**WORK TO BE COMPLETED**:
All entries below must be given again exactly as they stand.

______________________________

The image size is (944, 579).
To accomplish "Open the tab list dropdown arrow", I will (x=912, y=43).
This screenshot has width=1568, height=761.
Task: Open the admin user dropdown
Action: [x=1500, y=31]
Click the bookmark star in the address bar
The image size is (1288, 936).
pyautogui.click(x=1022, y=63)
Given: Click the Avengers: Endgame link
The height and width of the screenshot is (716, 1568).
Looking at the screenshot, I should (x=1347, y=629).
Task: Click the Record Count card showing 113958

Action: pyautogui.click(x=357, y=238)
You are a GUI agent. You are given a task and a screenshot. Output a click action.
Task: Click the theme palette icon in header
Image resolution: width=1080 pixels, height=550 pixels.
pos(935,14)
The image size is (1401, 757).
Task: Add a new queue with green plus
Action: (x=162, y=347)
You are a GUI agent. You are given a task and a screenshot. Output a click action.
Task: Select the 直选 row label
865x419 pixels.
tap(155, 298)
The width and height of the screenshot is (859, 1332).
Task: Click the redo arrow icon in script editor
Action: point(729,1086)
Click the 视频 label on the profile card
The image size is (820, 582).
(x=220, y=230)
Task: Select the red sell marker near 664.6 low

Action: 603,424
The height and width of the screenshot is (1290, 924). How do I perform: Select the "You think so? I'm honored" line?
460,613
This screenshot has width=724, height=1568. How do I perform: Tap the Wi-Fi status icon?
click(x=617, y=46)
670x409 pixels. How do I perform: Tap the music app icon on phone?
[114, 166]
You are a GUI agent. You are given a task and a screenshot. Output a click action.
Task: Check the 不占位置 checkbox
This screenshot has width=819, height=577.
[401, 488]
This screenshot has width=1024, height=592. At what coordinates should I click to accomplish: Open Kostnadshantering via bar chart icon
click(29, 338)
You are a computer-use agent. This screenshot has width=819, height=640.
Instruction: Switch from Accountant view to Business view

______________________________

**EXPECTED OUTPUT**:
The image size is (944, 579).
To accomplish "Open the tab list dropdown arrow", I will (x=912, y=43).
This screenshot has width=1568, height=761.
Task: Open the admin user dropdown
Action: [x=1500, y=31]
Click the bookmark star in the address bar
The image size is (1288, 936).
pyautogui.click(x=1022, y=63)
Given: Click the Avengers: Endgame link
The height and width of the screenshot is (716, 1568).
Looking at the screenshot, I should (x=1347, y=629).
Task: Click the Record Count card showing 113958

Action: pyautogui.click(x=357, y=238)
You are a GUI agent. You are given a task and a screenshot. Output a click action.
Task: Click the theme palette icon in header
Image resolution: width=1080 pixels, height=550 pixels.
pos(935,14)
The image size is (1401, 757).
Task: Add a new queue with green plus
Action: (x=162, y=347)
You are a GUI agent. You are given a task and a screenshot. Output a click action.
Task: Select the 直选 row label
865x419 pixels.
tap(155, 298)
The width and height of the screenshot is (859, 1332).
Task: Click the redo arrow icon in script editor
Action: point(729,1086)
Click the 视频 label on the profile card
The image size is (820, 582).
(x=220, y=230)
Task: Select the red sell marker near 664.6 low

Action: 603,424
The height and width of the screenshot is (1290, 924). How do I perform: Select the "You think so? I'm honored" line?
460,613
This screenshot has width=724, height=1568. How do I perform: Tap the Wi-Fi status icon?
click(x=617, y=46)
670x409 pixels. How do I perform: Tap the music app icon on phone?
[114, 166]
You are a GUI agent. You are given a task and a screenshot. Output a click action.
Task: Check the 不占位置 checkbox
This screenshot has width=819, height=577.
[401, 488]
This screenshot has width=1024, height=592. At what coordinates should I click to accomplish: Open Kostnadshantering via bar chart icon
click(29, 338)
You are a computer-use agent. This screenshot has width=819, height=640.
Instruction: Switch from Accountant view to Business view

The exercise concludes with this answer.